You are viewing a plain text version of this content. The canonical link for it is here.

Posted to user@hive.apache.org by Bruce Bian <we...@gmail.com> on 2012/05/31 12:17:29 UTC

confused on different behavior of Bucketized tables do not support INSERT INTO

Hi,
I've got a table vt_new_data which is defined as follows:
CREATE TABLE VT_NEW_DATA
(
     V_ACCOUNT_NUM string
    ,V_ACCOUNT_MODIFIER_NUM string
    ,V_DEPOSIT_TYPE_CD string
    ,V_DEPOSIT_TERM int
    ,V_LEDGER_SUBJECT_ID string
    ,V_ACCOUNTING_ORG_CD string
    ,V_OPEN_DT string
    ,V_CLOSE_DT string
    ,V_CURRENCY_CD string
    ,V_ACCOUNT_BAL float
    ,V_INNER_MONTH_DELAY_ACCUM float
) CLUSTERED BY (V_ACCOUNT_NUM,V_ACCOUNT_MODIFIER_NUM) SORTED BY
(V_ACCOUNT_NUM,V_ACCOUNT_MODIFIER_NUM ASC) INTO 256 BUCKETS STORED AS
RCFile;

when I execute the following query
explain insert into table vt_new_data select * from vt_new_data limit 1;
(this is just a test)
an FAILED: Error in semantic analysis: Bucketized tables do not support
INSERT INTO: Table: vt_new_data error is occurred

but when I execute the query:
explain insert into table vt_new_data
select /*+ MAPJOIN(T4) */
     t1.account_num as v_account_num
    ,t1.account_modifier_num as v_account_modifier_num
    ,'3006' as v_deposit_type_cd
    ,0 as  v_deposit_term
    ,'23201000' v_ledger_subject_id
    ,coalesce(t2.party_id,'')  as v_accounting_org_cd
    ,coalesce(t3.card_begin_dt,'19000101') as v_open_dt
    ,coalesce(t3.card_live_dt,'19000101') as v_close_dt
    ,coalesce(t4.currency_cd,substr(t1.account_modifier_num,3,3)) as
v_currency_cd
    ,coalesce(t4.agt_amt,0) as v_account_bal
    ,0 as v_inner_month_delay_accum
from t03_e_cash_bucket t1
left outer join t03_agt_amount_h_bucket t4
    on t1.account_num=t4.account_num
    and t1.account_modifier_num=t4.account_modifier_num
    and t4.agt_amt_type_cd = '001'
    and t4.start_date<='$TXNDATE'
    and t4.end_date>'$TXNDATE'
left outer join t01_party_card_rela_h_bucket t2
    on  t1.card_no = t2.card_no
    and t2.party_card_rela_type_cd = '01'
    and t2.start_date<='$TXNDATE'
    and t2.end_date>'$TXNDATE'
left outer join t03_card_bucket t3
    on t1.card_no = t3.card_no;

the execution plan is generated successfully and triggered an SMB Map Join,
which is great.

But I don't see the difference here?

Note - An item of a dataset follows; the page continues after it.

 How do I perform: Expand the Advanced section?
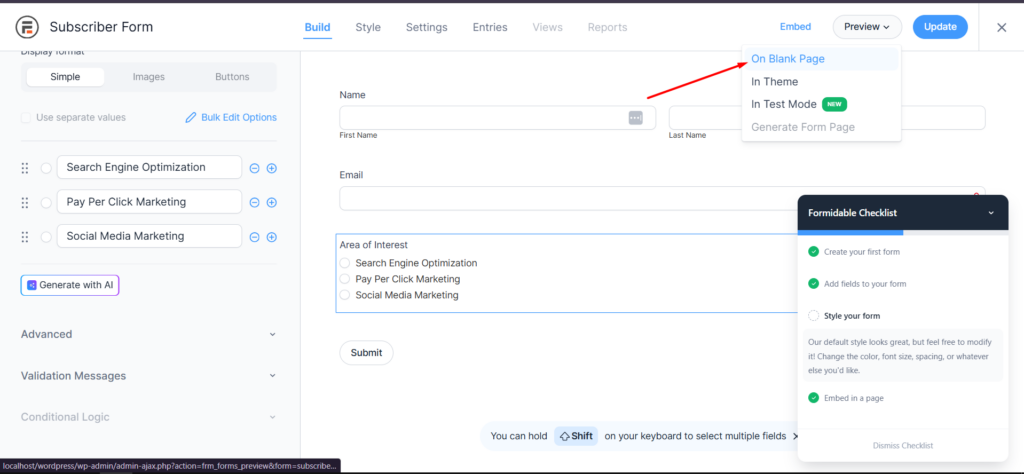click(148, 334)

As both are inserting into a
bucketized and sorted table?

Re: confused on different behavior of Bucketized tables do not support INSERT INTO

Posted by Mark Grover <mg...@oanda.com>.

Hi Bruce,
It seems to me that your issue may be two-fold.

1) The JIRA that introduced "insert into <table>" (https://issues.apache.org/jira/browse/HIVE-306) in Hive 0.8 only works for non-bucketed partitions or tables. This is because appending inside a table or (its partition, if it's partitioned) works by adding a new file within the folder on HDFS. Since bucketing in a partition is implemented as files with a folder, this would break bucketing. To allow for insert into support for bucketed tables, we will probably have to regenerate the entire bucket(s) within the partition. Not sure if this is being done or has already been done in a newer release.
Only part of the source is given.